Document passage →
The Secret Empire is a fictional organization appearing in American comic books published by Marvel Comics. They first appeared in Tales to Astonish #81 and were created by Stan Lee and Jack Kirby. They were originally a branch of Hydra but later became a separate independent group.

They made their debut in the Marvel Cinematic Universe as a major antagonist in season 2 of Agent Carter. Under this incarnation, they are named the Council of Nine.

Publication history

The Secret Empire first appeared in Tales to Astonish #81 and was created by Stan Lee and Jack Kirby.

Fictional organization history
This subversive organization has been headed by a number of different leaders, always known as "Number One", with each iteration's goals following the desires of its current leader. The Secret Empire was founded by a scientist who felt like an anonymous nobody. The organization began as a criminal enterprise, a subsidiary of HYDRA, which provided it with financial support. The Secret Empire served to distract the attention of authorities, such as S.H.I.E.L.D., from HYDRA's activities, although the original Number One sought to break away from HYDRA. The Secret Empire hired the mercenary Boomerang to steal plans for the Air Force's Orion Missile, but he was defeated by the Hulk. In attempting to blow up the Hulk, Number One instead killed himself.

Some time later, the organization regrouped under a new Number One. This Secret Empire infiltrated Roxxon Oil's Brand Corporation, tried to ruin Captain America's reputation, and kidnapped several mutants—specifically Havok, Polaris, Beast, Iceman, Angel, Mastermind, Mesmero, Blob and Unus the Untouchable—to harness their energy to power a "flying saucer". Number One landed the saucer on the White House lawn, and, after defeating the Empire's "replacement" hero—the first Moonstone—demanded the government surrender control to him or he would detonate nukes in every major American city. The Secret Empire was defeated by Captain America, Cyclops, the Falcon, and Marvel Girl, and Captain America pursued Number One into the White House. Rather than face capture, Number One unmasked himself, then committed suicide. The leader of the Secret Empire was revealed to be a very high U.S. government official attempting a coup d'état.  Although his identity and face are never revealed to the reader, it is strongly implied in the dialogue that Number One was the President of the United States. The government covered up his guilt and suicide with the help of a double. This led to Captain America giving up his role for a while and taking on the role of Nomad. The story was first published in 1973, when the sitting president was Richard Nixon, embroiled at the time in the Watergate scandal. Writer Steve Englehart specifically intended this issue as a metaphor of the Watergate case and the Nixon era.

Later, Professor Power became the new Number One. He sought to trigger a nuclear war between the U.S. and the Soviet Union. The Defenders defeated Professor Power and the Secret Empire, as well as their agents Mad Dog and Mutant Force.

Given information →
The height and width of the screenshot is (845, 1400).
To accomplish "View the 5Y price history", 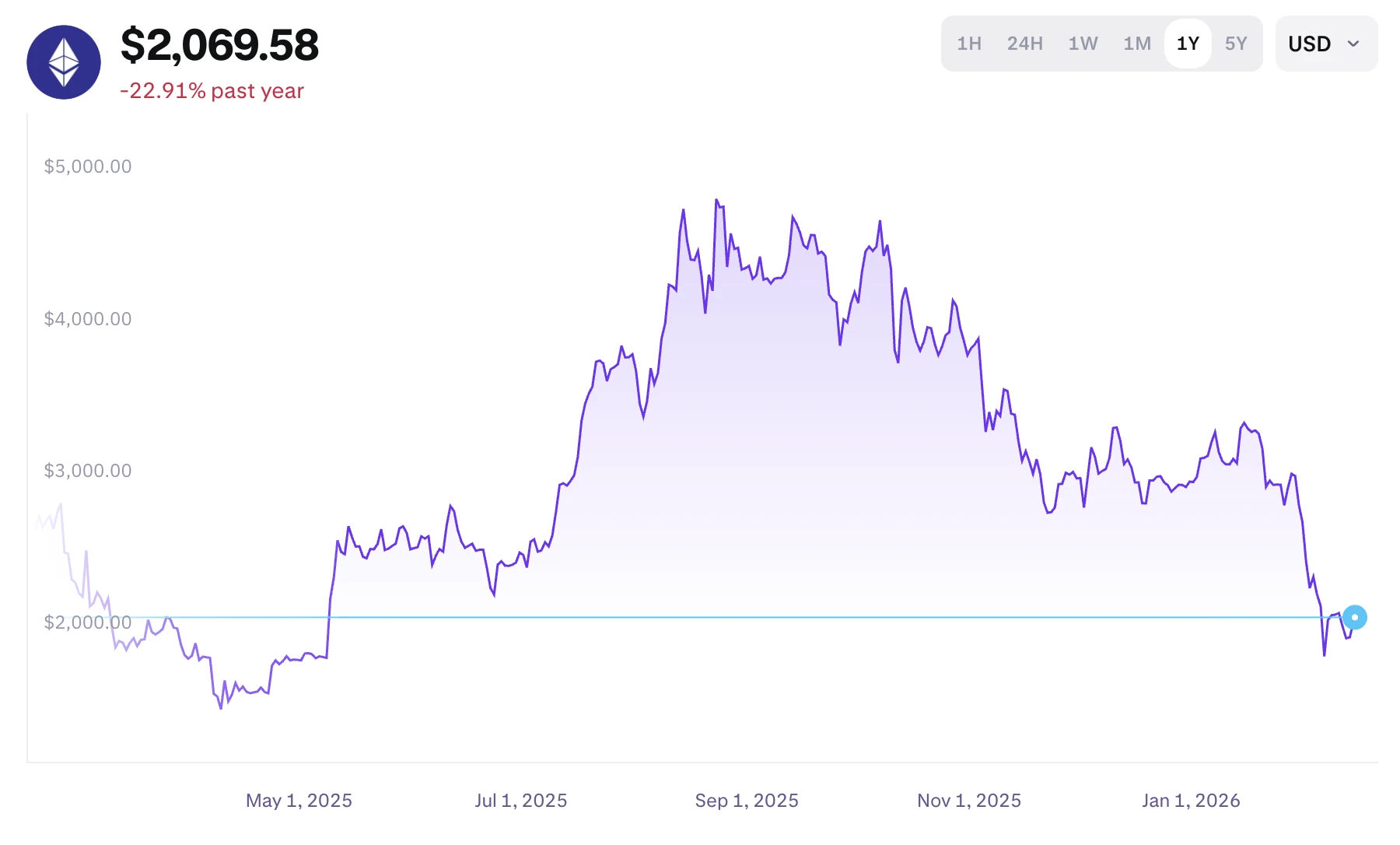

Task requirements →
1. According to the Secret Empire article, which four heroes defeated the Secret Empire after Number One landed the saucer on the White House lawn? List them.
2. Turn the paragraph of the Secret Empire article that begins "This subversive organization has been headed" into a bulleted list that keeps its main facts.
3. Continue the Secret Empire article from the point where it ends.

Per-task answers →
1.
- Captain America
- Cyclops
- The Falcon
- Marvel Girl

2.
- The organization has had several leaders, each called "Number One," and its goals change with each leader.
- It was founded by a scientist who felt like an anonymous nobody.
- It started as a criminal enterprise and a HYDRA subsidiary, funded by HYDRA.
- It drew the attention of authorities such as S.H.I.E.L.D. away from HYDRA, although the original Number One wanted to break away from HYDRA.
- It hired the mercenary Boomerang to steal plans for the Air Force's Orion Missile, but the Hulk defeated him.
- Number One killed himself while trying to blow up the Hulk.

3.
Gabe Jones, agent of S.H.I.E.L.D., is assigned by Nick Fury to infiltrate the group in an attempt to bring it down.

The Secret Empire also sought to eliminate Moon Knight, whom they believed had disrupted some of their operations. The real guilty party was Moon Knight's sidekick Midnight and when Moon Knight and his sidekick confronted the Secret Empire, Midnight was hit by an energy blast from the group's new leader, the mysterious Number 7. Moon Knight abandoned his sidekick, believing that he was dead, but in truth he was still alive, though horrifically disfigured and maimed. Number 7 ordered Midnight transformed into a cyborg, driven by his hatred for Moon Knight (for being abandoned by his mentor) as well as a mechanical failsafe that caused him to suffer intense pain if he disobeyed Number 7.

During the Round Robin story arc in The Amazing Spider-Man, Midnight was sent out on his first mission: kidnap the super-hero Nova so that the Secret Empire could transform him into a cyborg as well. This plan involved the villain Thunderball, who himself was a cybernetics genius. The plan was foiled by the combination of Nova, Spider-Man, Moon Knight, the Punisher, and Night Thrasher. During the battle, the Secret Empire nurse assigned to provide repair work towards Midnight's robotic body parts disabled Number 7's failsafe designed to prevent Midnight from gaining revenge against him for disfiguring/maiming him, allowing Midnight to kill Number 7 and assume control over the Secret Empire. However, along the way it was revealed that his nurse (and now lover), was also a cyborg. A loyal follower of the original founder (the original Number 1), she served as a prototype for the process used to transform Midnight into a half-human, half-machine being that he became, to the extent that she allowed herself to be disfigured and maimed to facilitate her transformation into becoming a cyborg. The realization that his lover was insane caused Midnight to aid his mentor and his allies against the nurse, ultimately sacrificing his life to destroy her.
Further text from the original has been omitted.